Yoğun bakımda hayat ve ölüm arasındaki ince çizgi

Dünya Yoğun Bakım Günü ve Türkiye’de Yoğun Bakım Kapasitesi


27 Ağustos, her yıl Dünya Yoğun Bakım Günü olarak anılıyor. Bu özel günün ortaya çıkışı, 1952 yazında Danimarka’da yaşanan büyük bir polio salgınına dayanıyor.
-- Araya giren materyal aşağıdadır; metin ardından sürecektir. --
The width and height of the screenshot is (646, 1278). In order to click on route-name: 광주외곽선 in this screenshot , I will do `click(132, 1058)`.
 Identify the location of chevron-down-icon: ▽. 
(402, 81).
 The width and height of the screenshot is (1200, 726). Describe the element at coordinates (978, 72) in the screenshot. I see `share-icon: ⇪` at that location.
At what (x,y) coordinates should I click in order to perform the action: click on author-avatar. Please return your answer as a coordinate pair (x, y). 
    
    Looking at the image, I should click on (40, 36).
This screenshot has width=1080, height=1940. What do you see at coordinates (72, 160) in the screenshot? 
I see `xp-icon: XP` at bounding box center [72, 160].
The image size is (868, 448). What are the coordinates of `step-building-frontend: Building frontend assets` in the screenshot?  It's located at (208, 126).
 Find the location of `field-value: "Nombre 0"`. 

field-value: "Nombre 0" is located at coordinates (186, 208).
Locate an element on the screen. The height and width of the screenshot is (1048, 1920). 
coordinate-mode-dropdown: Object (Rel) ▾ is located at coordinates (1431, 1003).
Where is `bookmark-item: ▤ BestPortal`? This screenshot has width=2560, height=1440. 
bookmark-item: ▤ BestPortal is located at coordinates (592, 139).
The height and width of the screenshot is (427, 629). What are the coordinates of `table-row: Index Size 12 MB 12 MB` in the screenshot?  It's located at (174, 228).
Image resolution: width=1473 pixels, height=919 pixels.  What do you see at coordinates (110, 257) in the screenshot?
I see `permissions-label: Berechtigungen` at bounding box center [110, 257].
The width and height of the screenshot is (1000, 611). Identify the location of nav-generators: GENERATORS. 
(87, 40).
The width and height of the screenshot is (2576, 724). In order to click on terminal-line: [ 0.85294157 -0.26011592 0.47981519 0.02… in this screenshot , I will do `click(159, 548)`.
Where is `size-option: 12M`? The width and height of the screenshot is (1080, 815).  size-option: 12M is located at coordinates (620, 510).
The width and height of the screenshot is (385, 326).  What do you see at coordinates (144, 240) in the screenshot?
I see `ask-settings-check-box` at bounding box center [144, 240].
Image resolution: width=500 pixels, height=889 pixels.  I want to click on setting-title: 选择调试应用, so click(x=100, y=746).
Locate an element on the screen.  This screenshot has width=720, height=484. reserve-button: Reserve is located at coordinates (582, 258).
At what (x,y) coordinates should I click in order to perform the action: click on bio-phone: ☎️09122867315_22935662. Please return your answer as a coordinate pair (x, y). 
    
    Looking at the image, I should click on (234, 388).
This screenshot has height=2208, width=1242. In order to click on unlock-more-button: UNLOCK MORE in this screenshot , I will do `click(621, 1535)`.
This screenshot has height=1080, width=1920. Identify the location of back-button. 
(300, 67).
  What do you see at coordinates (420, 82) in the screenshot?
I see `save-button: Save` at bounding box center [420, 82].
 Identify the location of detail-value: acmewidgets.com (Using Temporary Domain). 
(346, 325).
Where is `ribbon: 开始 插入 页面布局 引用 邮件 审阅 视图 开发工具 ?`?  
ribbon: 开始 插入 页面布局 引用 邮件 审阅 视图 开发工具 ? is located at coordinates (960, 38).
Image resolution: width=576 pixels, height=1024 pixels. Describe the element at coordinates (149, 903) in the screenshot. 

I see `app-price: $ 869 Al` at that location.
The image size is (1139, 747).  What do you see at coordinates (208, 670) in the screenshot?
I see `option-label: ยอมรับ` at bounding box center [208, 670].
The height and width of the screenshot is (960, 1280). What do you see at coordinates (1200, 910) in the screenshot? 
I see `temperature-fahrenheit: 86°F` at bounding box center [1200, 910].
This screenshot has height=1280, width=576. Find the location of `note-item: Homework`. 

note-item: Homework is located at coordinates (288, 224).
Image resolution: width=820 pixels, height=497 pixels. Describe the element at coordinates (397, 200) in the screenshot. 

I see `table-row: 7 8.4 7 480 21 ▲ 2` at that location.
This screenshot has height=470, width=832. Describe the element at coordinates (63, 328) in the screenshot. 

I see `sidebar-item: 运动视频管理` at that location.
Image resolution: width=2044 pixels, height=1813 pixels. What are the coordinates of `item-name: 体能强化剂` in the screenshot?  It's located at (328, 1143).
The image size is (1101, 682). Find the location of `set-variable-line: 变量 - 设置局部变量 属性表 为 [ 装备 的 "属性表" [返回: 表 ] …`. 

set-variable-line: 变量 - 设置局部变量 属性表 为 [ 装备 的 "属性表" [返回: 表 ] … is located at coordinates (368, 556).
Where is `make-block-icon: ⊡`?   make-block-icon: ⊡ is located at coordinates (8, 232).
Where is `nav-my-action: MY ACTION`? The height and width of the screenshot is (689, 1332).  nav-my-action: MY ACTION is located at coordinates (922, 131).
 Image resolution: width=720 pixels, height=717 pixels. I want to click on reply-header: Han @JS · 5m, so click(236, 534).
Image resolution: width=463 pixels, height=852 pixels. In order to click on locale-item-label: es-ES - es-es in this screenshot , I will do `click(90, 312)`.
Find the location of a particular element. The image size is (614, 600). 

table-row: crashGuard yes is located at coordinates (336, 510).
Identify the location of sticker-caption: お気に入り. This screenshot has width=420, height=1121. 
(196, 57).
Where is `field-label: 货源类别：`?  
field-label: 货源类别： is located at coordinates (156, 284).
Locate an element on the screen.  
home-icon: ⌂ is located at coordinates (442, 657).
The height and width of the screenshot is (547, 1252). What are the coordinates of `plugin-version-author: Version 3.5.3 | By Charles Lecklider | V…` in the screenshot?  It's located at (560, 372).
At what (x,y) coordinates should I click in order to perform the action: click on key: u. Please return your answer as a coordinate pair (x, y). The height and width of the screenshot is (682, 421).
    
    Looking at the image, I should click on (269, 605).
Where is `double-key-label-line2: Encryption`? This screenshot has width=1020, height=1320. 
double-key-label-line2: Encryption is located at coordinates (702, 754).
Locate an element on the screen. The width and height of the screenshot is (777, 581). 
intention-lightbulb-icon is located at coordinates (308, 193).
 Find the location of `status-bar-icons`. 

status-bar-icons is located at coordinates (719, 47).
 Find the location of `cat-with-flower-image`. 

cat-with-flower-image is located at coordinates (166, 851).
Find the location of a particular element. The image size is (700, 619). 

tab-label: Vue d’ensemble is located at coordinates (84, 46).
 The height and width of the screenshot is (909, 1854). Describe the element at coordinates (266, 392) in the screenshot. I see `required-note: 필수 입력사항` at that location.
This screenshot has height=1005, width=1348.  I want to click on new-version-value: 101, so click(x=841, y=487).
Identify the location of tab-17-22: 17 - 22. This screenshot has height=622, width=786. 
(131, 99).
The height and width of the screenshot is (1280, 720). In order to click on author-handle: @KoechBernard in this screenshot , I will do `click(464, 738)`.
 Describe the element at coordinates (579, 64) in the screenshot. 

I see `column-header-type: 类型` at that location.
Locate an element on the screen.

O dönemde 2 bin 722 hasta hastanelere başvurmuş, solunum kaslarının felci nedeniyle yüzlercesi ölüm tehlikesiyle karşı karşıya kalmıştı. Hastanelerde yalnızca yedi adet “demir akciğer” bulunması, solunum yetmezliği gelişen hastaların yaklaşık %90’ının hayatını kaybetmesine yol açıyordu.


Tam bu kritik noktada, genç anestezi uzmanı Björn Ibsen, devrim niteliğinde bir çözüm geliştirdi. Trakeostomi uygulayarak hastalara pozitif basınçlı ventilasyon sağladı. Cihaz sayısı yetersiz olduğundan, onlarca tıp öğrencisi sırayla kauçuk balonlarla manuel solunum desteği verdi. 27 Ağustos 1952’de bu yöntem, 12 yaşındaki Vivi Ebert üzerinde başarıyla uygulandı ve hasta ölümden döndü. Bu olay, modern yoğun bakım tıbbının doğuşu olarak kabul edildi.


Türkiye’de Yoğun Bakım Kapasitesi

Sağlık Bakanlığı’nın 2023 verilerine göre Türkiye’de 1.566 hastanede toplam 48.966 yoğun bakım yatağı bulunuyor. Bu rakam, ülke genelindeki toplam hastane yataklarının yaklaşık %18’ine denk geliyor. Yatakların dağılımı ise şu şekilde: %50’si Sağlık Bakanlığı hastanelerinde, %14’ü üniversite hastanelerinde, %35’i ise özel hastanelerde. İstanbul’daki yoğun bakım yatakları toplamın yaklaşık %20’sini oluştururken, Marmara Bölgesi genelinde kapasitenin yaklaşık %30’u yoğun bakım servislerinde yer alıyor.